Goal of the exercise:
Give the entries again, exactly as they stand.

Extracted entries:

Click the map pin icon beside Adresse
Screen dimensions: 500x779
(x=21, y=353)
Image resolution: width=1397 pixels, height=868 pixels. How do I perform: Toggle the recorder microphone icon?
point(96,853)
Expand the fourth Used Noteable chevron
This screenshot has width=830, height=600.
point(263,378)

Exercise result:
Click the map pin icon beside Adresse
Screen dimensions: 500x779
(x=21, y=353)
Image resolution: width=1397 pixels, height=868 pixels. How do I perform: Toggle the recorder microphone icon?
point(96,853)
Expand the fourth Used Noteable chevron
This screenshot has width=830, height=600.
point(263,378)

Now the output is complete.